The authors begin by setting the reader on a course to understand what they characterize as the “weaponization of social media,” whereby cyberspace in the form of the internet is modifying warfare and politics and vice versa. The questions they raise are provocative.

Is there such thing as a secret in a networked world? Does social media put a spotlight on the truth and thus expose it or does social media instead make it ever more difficult to distinguish fact from fiction? And finally, in an age of bots and artificial intelligence, what role does the everyday person play in international conflicts? The result, they suggest, is a new landscape which must be understood in order to defend against new and largely unprecedented threats arising in an interconnected global environment.

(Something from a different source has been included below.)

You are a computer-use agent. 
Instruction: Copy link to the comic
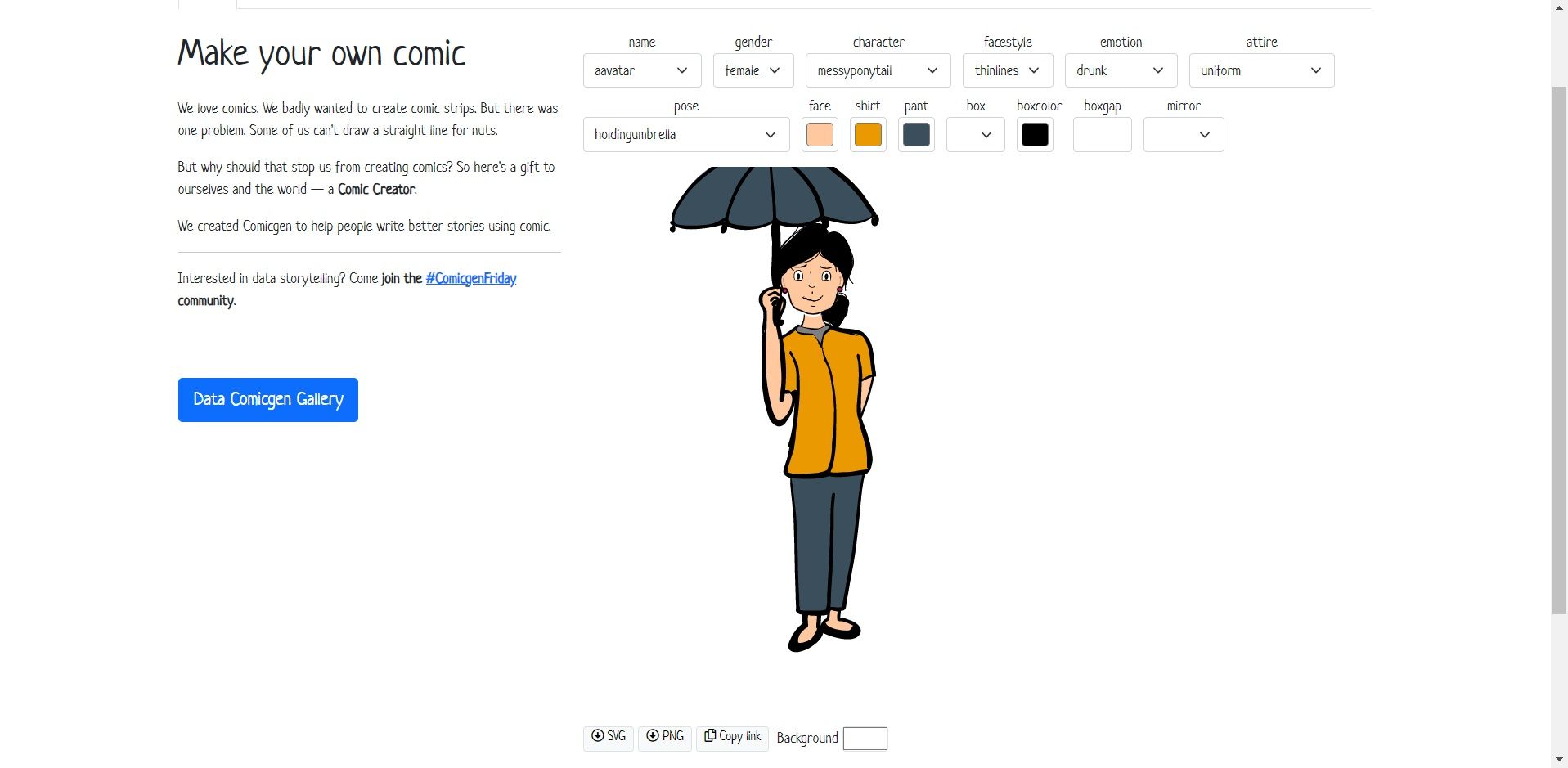click(x=732, y=737)
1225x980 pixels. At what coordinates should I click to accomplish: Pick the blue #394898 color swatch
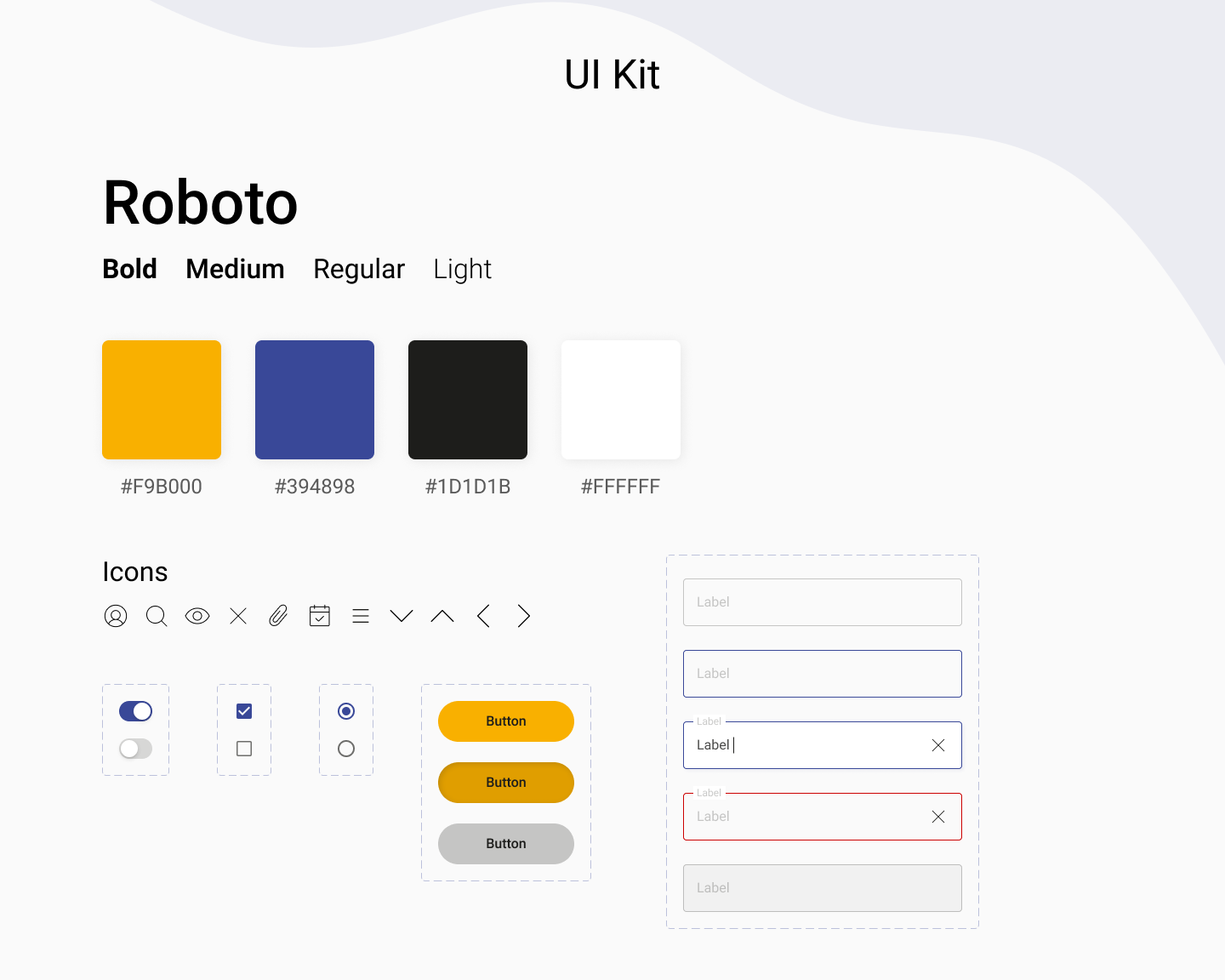click(x=315, y=400)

From the outset, I found the authors’ use of quotes at the start of each chapter as an effective way of setting the tone for what was to follow. For example, the first quote selected for inclusion was uttered by Alexander Nix, former CEO of the firm Cambridge Analytica, which played a significant role in the 2016 U.S. Presidential election, who stated “It sounds a dreadful thing to say, but these are things that don’t necessarily need to be true as long as they’re believed.”

This merging of truth and fiction is at the heart of this book. Paradoxically, despite the immense amount of information available and ease by which it can be accessed online, the distinction is nearly impossible to draw given the proliferation of countless sources of information online pilfering their own stories, theories, philosophies, etc.

“Like War” illustrates this merging of fact and fiction through an examination of recent history and the emergence of social media to the forefront of public discourse as a means by which people began to experience the news together in cyberspace.

The book takes the reader back to the origination of the internet. On October 29, 1969, ARPANET came into being when a computer at UCLA was connected to a computer at Stanford. Bits of information were broken down and transmitted across 350 miles of leased telephone wire only to be reconstituted into a message.

Funnily, the scientists gathered around the computer screen watched as the message received was “LO.” In fact, the message was supposed to read “LOGIN” but the system crashed before the transmission was completed.

The authors state that “the first message in internet history was a miscommunication.” Additionally, I was interested to find out that that the founding father of the phenomenon popularized by President Trump as “fake news” can be traced back to 1772 when The New England Courant, one of the country’s first newspapers, published a series of letters penned by a “Mrs. Silence Dogood.” The actual writer happened to be a 16-year old apprentice named Benjamin Franklin. Yet, historically the spread of misinformation was always limited by the prevailing transportation of the day. The advent of the internet fundamentally changed that.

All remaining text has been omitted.